# Supplied passage start
For the purposes of this thought piece, the context we will be using will be the case of complexity—how the ability of each of Artificial Intelligence, Machine Learning, and Deep Learning simulate human intelligence and how they incrementally build on each other. This simulation of human intelligence, called simply machine intelligence, is measured by the machine’s ability to predict, classify, learn, plan, reason, and/or perceive.

The interlink between Artificial Intelligence, Machine Learning, and Deep Learning is an important one, and it is built on the context of increasing complexity. Due to the strong hierarchical relation between these terms, the graphic above demonstrates how we at Aunalytics have chosen to best to organize these ideas. Artificial Intelligence is the first of the three terms as historically it originated first, as well as the fact that it is the overarching term that covers all work within the field of machine intelligence. AI, as we use it, can be best described in two ways. The most general case definition of Artificial Intelligence is any technique that enables machines to mimic human intelligence.

Indeed, it may seem that any number of things computers are capable of today could be seen as an AI, although the focus here is not the ability to do math or maintain an operating system⁠—these are not ‘intelligent’ enough. Rather, we are considering such application like game AI, assistive programs like Microsoft’s ‘Clippy’, and expert systems which must predict useful material or actions, classify tasks and use cases, or perceive user and environmental behaviors to drive some action. In short, they display machine intelligence.

The key here is that all of these things perform an activity that we might attribute with human intelligence⁠—moving a bar to follow a perceived ball in the classic video game Pong, classifying that you are writing what looks to be a letter and then provide a useful template, or predict an answer for you based on your current problems. In each scenario, the AI is provided some sort of input and must respond with some form of dynamic response based on that input.

Glossary


Artificial Intelligence (AI): Any technique that enables machines to mimic human intelligence, or any rule-based application that simulates human intelligence.

Machine Learning (ML): A subset of AI that incorporates math and statistics in such a way that allows the application to learn from data.

Deep Learning (DL): A subset of ML that uses neural network to learn from unstructured or unlabeled data.

Feature: A measurable attribute of data, determined to be valuable in the learning process.

Neural Network: A set of algorithms inspired by neural connections in the human brain, consisting of thousands to millions of connected processing nodes.

Classification: Identifying to which category a given data point belongs.

Graphics Processing Units (GPUs): Originally designed for graphics processing and output, GPUs are processing components that are capable of performing many operations at once, in parallel, allowing them to perform the more complicated processing tasks necessary for Deep Learning (which was not possible with traditional CPUs).

Reinforcement Learning: A form of Machine Learning where an agent learns to take actions in a well-defined environment to maximize some notion of cumulative reward.

Sampling: Within the context of AI/ML, sampling refers to the act of selecting or generating data points with the objective of improving a downstream algorithm.
# Supplied passage end
# Dataset extract start
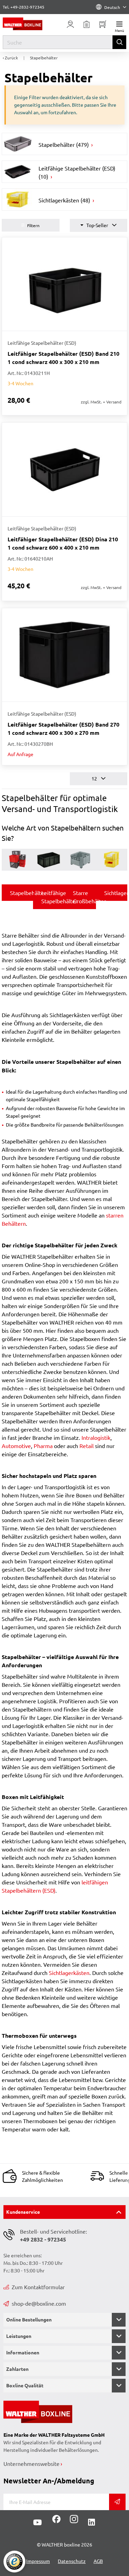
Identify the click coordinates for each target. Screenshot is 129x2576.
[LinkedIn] (91, 2522)
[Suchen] (119, 42)
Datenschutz (72, 2561)
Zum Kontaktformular (38, 2286)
# Dataset extract end
- **Direction 1**: Decide whether each statement below agrees with the text on machine intelligence, answering yes or no and quoting the deciding words. (a) Artificial Intelligence arose historically before Machine Learning and Deep Learning. (b) The ability to maintain an operating system counts as an example of AI. (c) Deep Learning learns only from labeled data.
- **Direction 2**: Proceed with the text on machine intelligence from the point where it stops.

- **Right answer 1**:
(a) Yes: "Artificial Intelligence is the first of the three terms as historically it originated first"
(b) No: "the focus here is not the ability to do math or maintain an operating system"
(c) No: "A subset of ML that uses neural network to learn from unstructured or unlabeled data."

- **Right answer 2**:
Artificial Intelligence: Machines Simulating Human Intelligence

These kinds of activities are all rule-driven, a distinction that leads to our second, more application based definition of AI: any rule-based application that simulates human intelligence. Rule-based activities possess a very limited ability to learn, opting instead to simply execute a predetermined routine given the same input. The easy Pong AI will always execute the rule provided⁠—to follow the ball – and no matter how long it plays it will only be able to play at an easy level. Clippy will always show up on your screen when it thinks that you are writing a letter, no matter how many letters you write or how annoyed you may get. This outright inability to learn leaves much to be desired to reach the bar of what we would consider human-level intelligence.

Machine Learning: Learning from the Data

This brings us to machine learning. Machine learning is a subset of AI that incorporates math and statistics in such a way that allows the application to learn from data. Machine Learning, then, would be primarily considered a data-driven form of Artificial Intelligence, although rule-driven material can still be applied in concert here where appropriate. Again, the key differentiator is that the algorithms used to build a Machine learning model are not hardcoded to yield any particular output behavior. Rather, Machine Learning models are coded such that they are able to ingest data with labels⁠—e.g. this entry refers to flower A, that entry refers to flower B⁠—and then use statistical methods to find relationships within that data in dimensions higher than would be possible for a human to conceptualize. These discovered relationships are key as they represent the actual ‘learning’ in machine learning. Therefore it is the data, not the code, where the desired intelligence is encoded.

Because of this ability to learn from a set of data, generalized models can be made that do great for certain tasks, instead of needing to hardcode a unique AI for each use-case. Common use cases for Machine Learning models include classification tasks, where a Machine Learning model is asked to separate different examples of data into groups based on some learned features. Examples here are such things like decision trees, which learn and show how best to branch features so that you arrive at a homogenous group (all flower A, or all Churning customer). Another common case for Machine Learning is clustering, where an algorithm is not provided labeled data to train on, but rather is given a massive set of data and asked to find what entries are more alike to one another.

In both of these applications there is not only the opportunity for learning, but continual learning⁠—something that hardcoded, rule-based AI simply cannot do effectively. As more data is collected, there is a growing opportunity to retrain the Machine Learning model and thus yield a more robust form of imitated intelligence. Much of modern business intelligence is built on this style of artificial intelligence given the massive amount of data that businesses now posses.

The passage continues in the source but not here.